Um novo capítulo em torno do imbróglio envolvendo a realização do “São João Pra Valer”, pela Prefeitura Municipal de João Pessoa (PMJP), ocorreu na tarde desta quarta-feira (18). Os responsáveis pelas 1ª e 2ª Promotorias de Justiça do Meio Ambiente e do Patrimônio Social de João Pessoa ingressaram com uma ação civil pública com pedido de liminar requerendo a não realização do evento na Orla Marítima da Capital, mas no Centro Histórico, conforme, segundo a ação, determina o Termo de Ajustamento de Conduta (TAC) firmado pela PMJP com o Ministério Público da Paraíba (MPPB), em 2005.
Coincidência ou não, o fato ocorreu logo após a PMJP divulgar a nova programação do “São João Pra Valer”, após a redução sofrida pela festa de nove para quatro dias.
Ainda de acordo com a ação, o MPPB requer a recuperação da área de praia “já degradada”, além da realização de medidas urgentes e efetivas para a “mitigação dos impactos ambientais negativos sobre as Praias de Tambaú e Cabo Branco, com a consequente condenação da PMJP por danos morais coletivos pelos danos ambientais já causados pela ação discricionário do Poder Público Municipal”.
Na ação, os promotores de Justiça João Geraldo Barbosa e José Farias destacam que a decisão unilateral do prefeito Luciano Cartaxo (PT) e dos seus auxiliares de manter a programação do São João na Orla da Capital, além de descumprir um TAC firmado e em vigência desde 2005, impõe que a Orla de João Pessoa passe a ter em seu calendário permanente mais um evento que degrada o Meio Ambiente em foco, afrontando ainda mais o que dispõe a Lei 7.661 de 16.05.1988 que instituiu o Plano Nacional de Gerenciamento Costeiro e dá outras providências.
Pedidos
A ação requer a retirada imediata de todos os equipamentos instalados pelo Município de João Pessoa, através dos órgãos da administração direta, indireta, autárquica ou fundacional, ou por empresas contratadas, para promoção de eventos, shows e quaisquer outras intervenções do Município na Orla Marítima da Capital.
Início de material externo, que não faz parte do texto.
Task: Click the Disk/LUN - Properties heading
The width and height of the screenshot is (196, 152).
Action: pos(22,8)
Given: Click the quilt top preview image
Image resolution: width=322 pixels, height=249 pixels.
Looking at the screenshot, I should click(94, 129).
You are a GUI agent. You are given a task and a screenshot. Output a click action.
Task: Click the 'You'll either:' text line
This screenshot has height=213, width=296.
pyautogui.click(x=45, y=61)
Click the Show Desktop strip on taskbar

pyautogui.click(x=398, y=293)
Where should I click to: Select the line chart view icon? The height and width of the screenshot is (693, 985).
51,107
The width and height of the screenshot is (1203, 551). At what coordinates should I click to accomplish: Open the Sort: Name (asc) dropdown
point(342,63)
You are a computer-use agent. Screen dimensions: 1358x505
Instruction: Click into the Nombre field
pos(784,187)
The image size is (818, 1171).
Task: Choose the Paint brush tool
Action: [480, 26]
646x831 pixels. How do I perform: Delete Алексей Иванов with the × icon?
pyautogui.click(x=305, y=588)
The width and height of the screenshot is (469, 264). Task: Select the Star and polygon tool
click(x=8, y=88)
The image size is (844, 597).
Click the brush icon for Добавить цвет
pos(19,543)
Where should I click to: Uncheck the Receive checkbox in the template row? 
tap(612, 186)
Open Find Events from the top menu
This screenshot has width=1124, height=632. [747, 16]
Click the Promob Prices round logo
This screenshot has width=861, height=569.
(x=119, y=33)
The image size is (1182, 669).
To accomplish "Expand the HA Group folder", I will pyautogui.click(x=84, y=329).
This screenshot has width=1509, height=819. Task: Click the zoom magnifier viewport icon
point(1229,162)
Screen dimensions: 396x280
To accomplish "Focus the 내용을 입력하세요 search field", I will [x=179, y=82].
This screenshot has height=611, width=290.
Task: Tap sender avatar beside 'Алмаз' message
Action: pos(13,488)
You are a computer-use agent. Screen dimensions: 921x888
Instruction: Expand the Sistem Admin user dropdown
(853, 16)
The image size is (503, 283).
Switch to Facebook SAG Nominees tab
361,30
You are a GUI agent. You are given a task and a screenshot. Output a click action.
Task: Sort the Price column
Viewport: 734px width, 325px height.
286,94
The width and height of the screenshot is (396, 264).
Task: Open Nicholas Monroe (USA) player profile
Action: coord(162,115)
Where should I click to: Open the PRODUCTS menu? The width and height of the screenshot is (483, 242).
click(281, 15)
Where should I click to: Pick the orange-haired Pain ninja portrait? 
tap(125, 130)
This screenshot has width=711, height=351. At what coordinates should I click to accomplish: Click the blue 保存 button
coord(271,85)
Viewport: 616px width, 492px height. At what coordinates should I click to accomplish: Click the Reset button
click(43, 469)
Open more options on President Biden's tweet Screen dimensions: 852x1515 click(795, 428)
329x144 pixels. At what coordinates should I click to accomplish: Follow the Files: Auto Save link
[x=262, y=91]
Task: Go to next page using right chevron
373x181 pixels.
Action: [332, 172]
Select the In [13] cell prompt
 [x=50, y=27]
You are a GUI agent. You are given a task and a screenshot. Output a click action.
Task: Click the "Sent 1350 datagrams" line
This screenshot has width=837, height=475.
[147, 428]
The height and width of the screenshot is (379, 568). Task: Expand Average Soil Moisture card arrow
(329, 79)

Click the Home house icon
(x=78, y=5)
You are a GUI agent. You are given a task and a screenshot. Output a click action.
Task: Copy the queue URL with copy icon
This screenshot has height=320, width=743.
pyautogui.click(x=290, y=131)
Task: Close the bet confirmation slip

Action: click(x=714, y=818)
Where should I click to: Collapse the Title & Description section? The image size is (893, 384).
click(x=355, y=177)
Também requer que o Município apresente o Plano de Recuperação de toda a Área Degradada (Prad), realizado por equipe multidisciplinar e com aprovação técnica, para não incorrer em maiores prejuízos ao meio ambiente, além da condenação ao pagamento de indenização por danos morais coletivos, a ser determinada por esse juízo, e que os valores decorrentes da reparação, sejam revertidos ao Fundo Estadual de Proteção ao Meio Ambiente (Fepama).